2

I have some working code that I need to improve the run time on dramatically and I am pretty lost. Essentially, I will get zip folders containing tens of thousands of json files, each containing roughly 1,000 json messages. There are about 15 different types of json objects interspersed in each of these files and some of those objects have lists of dictionaries inside of them while others are pretty simple. I need to read in all the data, parse the objects and pull out the relevant information, and then pass that parsed data back and insert it into a different program using an API for a third party software (kind of a wrapper around a proprietary implementation of SQL).

So I have code that does all of that. The problem is it takes around 4-5 hours to run each time and I need to get that closer to 30 minutes.

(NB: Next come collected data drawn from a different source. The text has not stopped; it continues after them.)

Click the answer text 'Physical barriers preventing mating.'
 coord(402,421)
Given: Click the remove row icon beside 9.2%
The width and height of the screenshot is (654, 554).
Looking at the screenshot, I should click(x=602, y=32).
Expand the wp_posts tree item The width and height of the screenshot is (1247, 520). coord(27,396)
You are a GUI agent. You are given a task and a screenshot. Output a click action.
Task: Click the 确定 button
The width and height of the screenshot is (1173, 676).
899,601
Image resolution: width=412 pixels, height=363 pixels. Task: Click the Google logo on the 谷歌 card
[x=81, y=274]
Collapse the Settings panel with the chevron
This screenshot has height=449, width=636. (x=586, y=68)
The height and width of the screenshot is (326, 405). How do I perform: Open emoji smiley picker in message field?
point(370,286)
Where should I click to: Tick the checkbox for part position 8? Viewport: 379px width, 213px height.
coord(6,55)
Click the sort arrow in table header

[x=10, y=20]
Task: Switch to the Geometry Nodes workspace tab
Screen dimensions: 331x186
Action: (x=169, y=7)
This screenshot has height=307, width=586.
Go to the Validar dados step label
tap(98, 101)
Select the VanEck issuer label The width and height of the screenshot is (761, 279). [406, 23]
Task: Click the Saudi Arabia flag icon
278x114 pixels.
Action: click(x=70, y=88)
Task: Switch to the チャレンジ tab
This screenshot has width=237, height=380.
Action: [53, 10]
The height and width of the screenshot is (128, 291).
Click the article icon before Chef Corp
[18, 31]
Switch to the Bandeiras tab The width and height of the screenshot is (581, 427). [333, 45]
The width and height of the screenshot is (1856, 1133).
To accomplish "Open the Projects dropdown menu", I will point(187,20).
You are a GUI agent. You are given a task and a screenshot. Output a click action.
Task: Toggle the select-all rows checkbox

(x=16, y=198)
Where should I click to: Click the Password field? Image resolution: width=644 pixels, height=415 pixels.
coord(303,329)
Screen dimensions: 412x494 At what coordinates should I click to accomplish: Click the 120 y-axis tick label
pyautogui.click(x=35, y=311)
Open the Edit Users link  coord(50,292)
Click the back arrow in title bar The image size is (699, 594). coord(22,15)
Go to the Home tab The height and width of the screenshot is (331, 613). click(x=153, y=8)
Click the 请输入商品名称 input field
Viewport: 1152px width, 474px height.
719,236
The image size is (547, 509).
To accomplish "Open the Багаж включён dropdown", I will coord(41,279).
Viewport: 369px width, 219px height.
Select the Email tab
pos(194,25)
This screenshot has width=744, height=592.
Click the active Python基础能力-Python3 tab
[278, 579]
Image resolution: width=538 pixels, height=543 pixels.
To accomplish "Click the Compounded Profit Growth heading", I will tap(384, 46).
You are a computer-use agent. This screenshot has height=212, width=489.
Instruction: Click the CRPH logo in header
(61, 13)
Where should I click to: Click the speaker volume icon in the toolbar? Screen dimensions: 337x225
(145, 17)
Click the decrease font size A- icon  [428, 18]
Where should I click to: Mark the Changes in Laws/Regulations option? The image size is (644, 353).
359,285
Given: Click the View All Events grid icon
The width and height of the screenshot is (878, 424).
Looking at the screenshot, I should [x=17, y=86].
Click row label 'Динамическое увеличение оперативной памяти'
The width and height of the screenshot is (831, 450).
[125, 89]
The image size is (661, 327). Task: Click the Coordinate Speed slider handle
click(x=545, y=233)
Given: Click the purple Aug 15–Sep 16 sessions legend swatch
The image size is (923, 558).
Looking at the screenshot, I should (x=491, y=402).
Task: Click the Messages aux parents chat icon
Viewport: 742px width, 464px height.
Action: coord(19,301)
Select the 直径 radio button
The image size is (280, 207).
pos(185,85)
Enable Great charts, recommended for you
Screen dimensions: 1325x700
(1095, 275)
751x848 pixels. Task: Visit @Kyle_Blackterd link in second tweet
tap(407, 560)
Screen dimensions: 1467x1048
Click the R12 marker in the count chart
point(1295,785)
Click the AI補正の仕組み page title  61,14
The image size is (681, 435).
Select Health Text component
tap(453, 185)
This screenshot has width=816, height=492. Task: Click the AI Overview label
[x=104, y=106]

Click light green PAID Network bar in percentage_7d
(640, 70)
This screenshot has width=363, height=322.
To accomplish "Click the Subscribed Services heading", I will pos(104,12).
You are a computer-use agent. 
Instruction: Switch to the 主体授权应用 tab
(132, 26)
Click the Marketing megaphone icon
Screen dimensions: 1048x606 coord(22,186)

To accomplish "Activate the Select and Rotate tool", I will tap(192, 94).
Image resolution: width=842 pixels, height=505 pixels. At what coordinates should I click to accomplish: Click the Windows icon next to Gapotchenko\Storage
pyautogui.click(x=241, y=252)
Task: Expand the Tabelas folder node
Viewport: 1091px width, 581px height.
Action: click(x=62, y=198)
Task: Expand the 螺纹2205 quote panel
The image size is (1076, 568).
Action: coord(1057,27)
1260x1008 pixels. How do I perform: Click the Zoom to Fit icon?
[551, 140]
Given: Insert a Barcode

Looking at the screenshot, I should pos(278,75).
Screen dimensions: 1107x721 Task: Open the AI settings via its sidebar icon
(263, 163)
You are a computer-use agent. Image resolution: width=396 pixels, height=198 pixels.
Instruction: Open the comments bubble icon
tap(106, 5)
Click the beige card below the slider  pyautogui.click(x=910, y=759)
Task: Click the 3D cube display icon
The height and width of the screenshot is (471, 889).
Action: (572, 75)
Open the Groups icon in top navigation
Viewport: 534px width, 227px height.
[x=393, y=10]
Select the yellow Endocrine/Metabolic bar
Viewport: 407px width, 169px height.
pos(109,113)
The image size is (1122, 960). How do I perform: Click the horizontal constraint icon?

My current code relies heavily on asyncio. I use that to get some concurrency, particularly while reading the json files. I have also started to profile my code and have so far moved to using orjson to read in the data from each file and rewrote each of my parser functions in cython to get some improvements on that side as well. However, I use asyncio queues to pass stuff back and forth and my profiler shows a lot of time is spent just in the queue.get and queue.put calls. I also looked into msgspec to improving reading in the json data and while that was faster, it became slower when I had to send the msgspec.Struct objects into my cython code and use them instead of just a dictionary.

So was just hoping for some general help on how to improve this process. I have read about multiprocessing both with multiprocessing.pools and concurrent.futures but both of those turned out to be slower than my current implementation. I was thinking maybe I need to change how I pass stuff through the queues so I passed the full json data for each file instead of each individual message (about 1,000 documents each) but that didn't help.

I have read so many SO questions/answers but it seems like a lot of people have very uniform json data (not 15 different message types). I looked into batching but I don't fully understand how that changes things - that was what I was doing using concurrent.futures but again it actually took longer.

Overall I would like to keep it as queues because in the future I would like to run this same process on streaming data, so that part would just take the place of the json reading and instead each message received over the stream would be put into the queue and everything else would work the same.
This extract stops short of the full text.